In a bid to secure permission, Holland America Line dispatched another cruise ship, MS Rotterdam, with crew only on board.

Passengers who are not displaying symptoms that could be coronavirus are being transferred from one ship to another.

Rotterdam will then seek permission to transit the Panama Canal and proceed to Fort Lauderdale – though there is concern in that city over whether the ship should be allowed to dock.

Zaandam is expected to sail northwest along the Pacific Coast to San Diego, where there is a big US naval base as well as cruise facilities.

The Independent has been told that a “secret” call was made by Zaandam at Guayaquil in Ecuador to take on essential supplies, but this report has not been independently substantiated.

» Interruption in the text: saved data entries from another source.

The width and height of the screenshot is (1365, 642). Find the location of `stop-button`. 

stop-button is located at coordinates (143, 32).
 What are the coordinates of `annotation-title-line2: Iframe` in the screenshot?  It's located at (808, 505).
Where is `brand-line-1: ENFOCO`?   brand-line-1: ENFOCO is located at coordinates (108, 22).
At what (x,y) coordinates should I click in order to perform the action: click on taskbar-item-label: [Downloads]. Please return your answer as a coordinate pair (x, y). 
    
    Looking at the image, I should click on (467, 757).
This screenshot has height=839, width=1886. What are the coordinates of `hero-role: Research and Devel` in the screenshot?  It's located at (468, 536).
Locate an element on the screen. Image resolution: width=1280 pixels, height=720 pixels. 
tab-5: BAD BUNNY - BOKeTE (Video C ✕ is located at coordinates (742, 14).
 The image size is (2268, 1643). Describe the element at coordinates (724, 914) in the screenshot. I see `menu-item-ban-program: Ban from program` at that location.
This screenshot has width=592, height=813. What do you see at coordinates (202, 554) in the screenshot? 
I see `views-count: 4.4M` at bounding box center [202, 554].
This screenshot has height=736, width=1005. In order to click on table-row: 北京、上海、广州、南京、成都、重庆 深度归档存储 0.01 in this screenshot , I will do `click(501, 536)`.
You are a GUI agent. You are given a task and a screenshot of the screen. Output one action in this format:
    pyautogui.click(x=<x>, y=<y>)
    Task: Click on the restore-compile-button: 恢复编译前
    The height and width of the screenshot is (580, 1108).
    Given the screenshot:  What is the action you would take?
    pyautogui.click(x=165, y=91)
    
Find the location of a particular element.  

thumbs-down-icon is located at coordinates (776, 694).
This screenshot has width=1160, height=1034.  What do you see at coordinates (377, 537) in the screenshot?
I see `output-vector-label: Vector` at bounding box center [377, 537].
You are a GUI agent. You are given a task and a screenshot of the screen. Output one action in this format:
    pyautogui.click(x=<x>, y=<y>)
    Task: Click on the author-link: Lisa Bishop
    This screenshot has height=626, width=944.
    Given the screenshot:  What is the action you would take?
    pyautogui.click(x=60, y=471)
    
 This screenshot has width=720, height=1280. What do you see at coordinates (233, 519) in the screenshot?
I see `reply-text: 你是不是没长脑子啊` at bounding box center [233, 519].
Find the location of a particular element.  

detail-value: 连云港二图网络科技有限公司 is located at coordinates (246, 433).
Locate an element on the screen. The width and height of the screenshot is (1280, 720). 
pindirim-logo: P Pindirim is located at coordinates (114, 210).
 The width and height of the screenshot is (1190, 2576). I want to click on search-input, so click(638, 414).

No passengers have been allowed ashore since they left Punta Arenas on the southern tip of Chile three weeks ago.

Fort Lauderdale is also the destination for Coral Princess, whose passengers were refused permission to disembark at Rio de Janeiro in Brazil.

She is currently about 50 miles north of Fortaleza on the northeast coast of Brazil, making for Barbados. The ship will be calling at the island’s capital, Bridgetown, on the evening of Tuesday, 31 March for essential supplies.

A Princess Cruises statement said: “During the short time at the port, extra provisions will be brought onboard to keep all guests comfortable during the onward journey.”

Coral Princess is believed to have over 400 British passengers on board. There have been calls for UK citizens to be allowed to disembark in Barbados and be flown home on government-organised flights.

Debbie Betts tweeted the foreign secretary, Dominic Raab to demand action: “Come on FCO, you’re still sending flights to Peru and South Africa to bring English nationals home – what about sending a plane to Barbados to meet this ship and bring the Brits home?”

But Princess Cruises said: “No guests or crew will be permitted to disembark during this time.”

A lockdown and overnight curfew begins today in Barbados and will continue until 14 April.